#### AIM OF THE TASK:
One number is the whole answer: how many lines of the material hold "text".

#### PROVIDED MATERIAL:
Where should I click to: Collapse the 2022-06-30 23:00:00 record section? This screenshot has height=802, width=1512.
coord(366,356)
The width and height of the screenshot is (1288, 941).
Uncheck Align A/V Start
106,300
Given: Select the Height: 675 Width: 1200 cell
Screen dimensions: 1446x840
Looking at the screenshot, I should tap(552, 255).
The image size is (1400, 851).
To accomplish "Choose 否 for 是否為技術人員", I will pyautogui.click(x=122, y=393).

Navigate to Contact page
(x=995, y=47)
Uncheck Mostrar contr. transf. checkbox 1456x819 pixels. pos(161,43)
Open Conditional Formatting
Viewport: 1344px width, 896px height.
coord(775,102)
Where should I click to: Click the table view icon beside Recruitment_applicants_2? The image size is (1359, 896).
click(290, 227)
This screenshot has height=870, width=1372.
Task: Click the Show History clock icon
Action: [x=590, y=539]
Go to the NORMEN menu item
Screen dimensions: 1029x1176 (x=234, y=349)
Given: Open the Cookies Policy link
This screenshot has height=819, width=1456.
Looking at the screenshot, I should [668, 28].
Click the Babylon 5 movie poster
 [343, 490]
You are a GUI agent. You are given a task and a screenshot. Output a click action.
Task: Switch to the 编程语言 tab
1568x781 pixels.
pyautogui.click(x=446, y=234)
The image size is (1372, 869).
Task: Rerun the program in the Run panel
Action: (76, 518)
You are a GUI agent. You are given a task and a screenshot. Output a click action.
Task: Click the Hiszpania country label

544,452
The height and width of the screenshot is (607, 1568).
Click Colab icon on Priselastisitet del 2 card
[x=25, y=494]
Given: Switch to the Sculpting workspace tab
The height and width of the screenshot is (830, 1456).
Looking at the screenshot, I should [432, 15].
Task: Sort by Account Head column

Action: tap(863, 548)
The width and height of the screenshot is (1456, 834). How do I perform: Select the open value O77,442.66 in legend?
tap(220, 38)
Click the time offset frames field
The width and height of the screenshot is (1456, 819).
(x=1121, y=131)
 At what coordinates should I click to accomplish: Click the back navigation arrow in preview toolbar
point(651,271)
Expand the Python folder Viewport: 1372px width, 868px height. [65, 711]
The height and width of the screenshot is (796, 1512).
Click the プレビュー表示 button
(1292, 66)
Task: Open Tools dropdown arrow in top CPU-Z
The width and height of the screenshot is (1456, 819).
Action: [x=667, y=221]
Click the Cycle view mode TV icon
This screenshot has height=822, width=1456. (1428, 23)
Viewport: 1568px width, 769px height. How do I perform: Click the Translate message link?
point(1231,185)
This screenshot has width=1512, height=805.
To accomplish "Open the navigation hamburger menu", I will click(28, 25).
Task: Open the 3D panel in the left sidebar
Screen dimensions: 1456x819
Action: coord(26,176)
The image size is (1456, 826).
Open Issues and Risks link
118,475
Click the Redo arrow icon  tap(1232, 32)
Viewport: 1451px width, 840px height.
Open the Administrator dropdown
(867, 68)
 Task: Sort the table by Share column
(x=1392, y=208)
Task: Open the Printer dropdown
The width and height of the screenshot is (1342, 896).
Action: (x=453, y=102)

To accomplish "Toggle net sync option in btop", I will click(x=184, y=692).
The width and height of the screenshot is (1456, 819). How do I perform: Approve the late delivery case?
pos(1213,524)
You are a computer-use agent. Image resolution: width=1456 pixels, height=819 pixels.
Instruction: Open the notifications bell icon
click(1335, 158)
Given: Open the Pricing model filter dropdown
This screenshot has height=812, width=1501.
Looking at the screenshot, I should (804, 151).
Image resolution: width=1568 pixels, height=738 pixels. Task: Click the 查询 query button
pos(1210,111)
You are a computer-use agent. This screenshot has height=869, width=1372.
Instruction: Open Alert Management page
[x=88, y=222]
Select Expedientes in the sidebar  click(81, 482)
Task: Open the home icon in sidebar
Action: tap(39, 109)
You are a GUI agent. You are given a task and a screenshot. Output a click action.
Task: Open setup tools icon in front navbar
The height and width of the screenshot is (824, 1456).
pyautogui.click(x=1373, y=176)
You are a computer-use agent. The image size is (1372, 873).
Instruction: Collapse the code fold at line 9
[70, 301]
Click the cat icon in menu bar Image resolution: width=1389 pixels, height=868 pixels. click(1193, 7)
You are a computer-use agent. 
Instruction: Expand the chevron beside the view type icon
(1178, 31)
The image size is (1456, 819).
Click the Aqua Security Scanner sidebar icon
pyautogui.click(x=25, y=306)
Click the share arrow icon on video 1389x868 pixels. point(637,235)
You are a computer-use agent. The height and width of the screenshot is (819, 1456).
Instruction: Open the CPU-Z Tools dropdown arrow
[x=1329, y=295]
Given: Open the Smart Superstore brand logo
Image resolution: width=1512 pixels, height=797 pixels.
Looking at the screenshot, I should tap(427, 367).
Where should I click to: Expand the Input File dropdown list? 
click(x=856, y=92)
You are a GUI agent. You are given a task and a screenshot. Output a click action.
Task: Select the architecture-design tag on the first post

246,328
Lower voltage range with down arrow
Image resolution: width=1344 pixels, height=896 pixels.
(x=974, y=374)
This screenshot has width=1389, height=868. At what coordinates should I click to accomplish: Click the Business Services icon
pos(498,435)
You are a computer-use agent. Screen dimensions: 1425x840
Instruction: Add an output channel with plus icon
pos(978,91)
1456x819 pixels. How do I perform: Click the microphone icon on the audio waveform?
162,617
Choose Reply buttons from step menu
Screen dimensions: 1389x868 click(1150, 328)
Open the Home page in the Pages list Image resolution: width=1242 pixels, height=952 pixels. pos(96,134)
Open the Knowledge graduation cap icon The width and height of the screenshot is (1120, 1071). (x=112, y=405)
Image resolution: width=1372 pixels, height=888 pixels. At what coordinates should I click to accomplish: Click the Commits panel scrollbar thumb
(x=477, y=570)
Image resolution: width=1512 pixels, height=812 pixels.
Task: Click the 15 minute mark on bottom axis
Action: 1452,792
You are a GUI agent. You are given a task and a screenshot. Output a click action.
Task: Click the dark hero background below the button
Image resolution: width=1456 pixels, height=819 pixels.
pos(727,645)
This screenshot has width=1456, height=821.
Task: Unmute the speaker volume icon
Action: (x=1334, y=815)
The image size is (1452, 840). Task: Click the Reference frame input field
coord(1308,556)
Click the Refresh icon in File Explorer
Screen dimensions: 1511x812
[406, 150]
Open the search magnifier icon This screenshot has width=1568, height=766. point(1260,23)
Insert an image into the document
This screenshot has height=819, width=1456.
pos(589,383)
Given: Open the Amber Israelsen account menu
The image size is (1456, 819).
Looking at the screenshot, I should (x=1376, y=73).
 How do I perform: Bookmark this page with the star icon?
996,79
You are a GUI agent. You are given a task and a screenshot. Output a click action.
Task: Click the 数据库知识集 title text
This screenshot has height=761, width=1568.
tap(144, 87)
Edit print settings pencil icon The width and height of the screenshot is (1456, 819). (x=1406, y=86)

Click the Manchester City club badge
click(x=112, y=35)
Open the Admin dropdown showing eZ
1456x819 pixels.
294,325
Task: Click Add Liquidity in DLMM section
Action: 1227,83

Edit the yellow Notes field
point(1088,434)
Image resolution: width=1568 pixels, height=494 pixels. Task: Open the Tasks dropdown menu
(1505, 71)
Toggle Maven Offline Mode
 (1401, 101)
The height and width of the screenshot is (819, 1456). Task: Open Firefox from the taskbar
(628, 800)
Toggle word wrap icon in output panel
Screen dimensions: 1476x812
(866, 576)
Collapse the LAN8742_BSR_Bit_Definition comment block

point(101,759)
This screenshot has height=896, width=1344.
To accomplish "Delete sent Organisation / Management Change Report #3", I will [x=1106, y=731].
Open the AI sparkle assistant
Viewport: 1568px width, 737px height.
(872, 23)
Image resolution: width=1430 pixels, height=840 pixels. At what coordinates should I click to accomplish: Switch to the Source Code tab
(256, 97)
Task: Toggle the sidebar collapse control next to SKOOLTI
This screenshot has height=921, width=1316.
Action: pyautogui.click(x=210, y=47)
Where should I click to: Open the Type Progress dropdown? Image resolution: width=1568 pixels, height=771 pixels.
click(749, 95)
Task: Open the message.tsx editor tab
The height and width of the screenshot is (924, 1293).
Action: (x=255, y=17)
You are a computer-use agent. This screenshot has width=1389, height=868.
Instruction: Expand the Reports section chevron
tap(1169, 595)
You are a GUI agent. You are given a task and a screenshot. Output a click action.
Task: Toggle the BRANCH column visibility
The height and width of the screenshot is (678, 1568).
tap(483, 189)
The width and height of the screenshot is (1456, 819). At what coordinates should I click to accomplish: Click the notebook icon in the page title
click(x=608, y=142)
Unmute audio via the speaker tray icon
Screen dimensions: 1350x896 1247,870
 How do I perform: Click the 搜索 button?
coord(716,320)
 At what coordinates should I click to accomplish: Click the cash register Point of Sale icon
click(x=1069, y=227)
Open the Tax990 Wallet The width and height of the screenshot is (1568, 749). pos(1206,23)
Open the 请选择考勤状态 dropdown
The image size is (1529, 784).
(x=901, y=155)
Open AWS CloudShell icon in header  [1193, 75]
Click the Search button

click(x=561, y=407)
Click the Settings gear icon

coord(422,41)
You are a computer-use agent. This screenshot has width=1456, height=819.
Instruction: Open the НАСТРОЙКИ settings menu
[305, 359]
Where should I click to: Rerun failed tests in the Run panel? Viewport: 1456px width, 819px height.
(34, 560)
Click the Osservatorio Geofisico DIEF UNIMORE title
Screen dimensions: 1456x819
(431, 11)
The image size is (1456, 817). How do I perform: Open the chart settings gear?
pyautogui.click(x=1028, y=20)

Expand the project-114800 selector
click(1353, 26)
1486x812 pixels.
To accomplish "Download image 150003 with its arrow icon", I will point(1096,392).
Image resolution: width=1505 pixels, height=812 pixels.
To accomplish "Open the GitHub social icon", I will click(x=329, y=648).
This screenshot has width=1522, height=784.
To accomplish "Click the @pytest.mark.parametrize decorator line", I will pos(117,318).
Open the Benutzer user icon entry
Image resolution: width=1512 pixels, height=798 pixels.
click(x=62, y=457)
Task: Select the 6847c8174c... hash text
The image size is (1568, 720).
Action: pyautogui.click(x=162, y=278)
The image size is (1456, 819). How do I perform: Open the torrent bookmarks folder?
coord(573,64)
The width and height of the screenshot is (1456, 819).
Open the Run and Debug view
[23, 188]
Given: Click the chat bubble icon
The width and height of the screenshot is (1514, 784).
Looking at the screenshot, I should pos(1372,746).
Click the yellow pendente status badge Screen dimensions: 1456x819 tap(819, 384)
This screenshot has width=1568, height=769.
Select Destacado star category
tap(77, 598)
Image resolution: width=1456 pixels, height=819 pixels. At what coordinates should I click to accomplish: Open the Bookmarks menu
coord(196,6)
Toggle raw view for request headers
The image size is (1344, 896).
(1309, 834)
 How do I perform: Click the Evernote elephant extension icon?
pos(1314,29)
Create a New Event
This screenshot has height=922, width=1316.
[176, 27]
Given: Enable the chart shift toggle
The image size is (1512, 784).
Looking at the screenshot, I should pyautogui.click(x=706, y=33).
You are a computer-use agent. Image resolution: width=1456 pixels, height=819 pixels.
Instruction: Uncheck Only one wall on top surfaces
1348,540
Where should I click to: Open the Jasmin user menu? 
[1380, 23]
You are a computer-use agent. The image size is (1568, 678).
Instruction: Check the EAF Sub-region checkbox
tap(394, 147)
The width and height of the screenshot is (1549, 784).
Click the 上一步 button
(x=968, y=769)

#### TASK RESULT:
2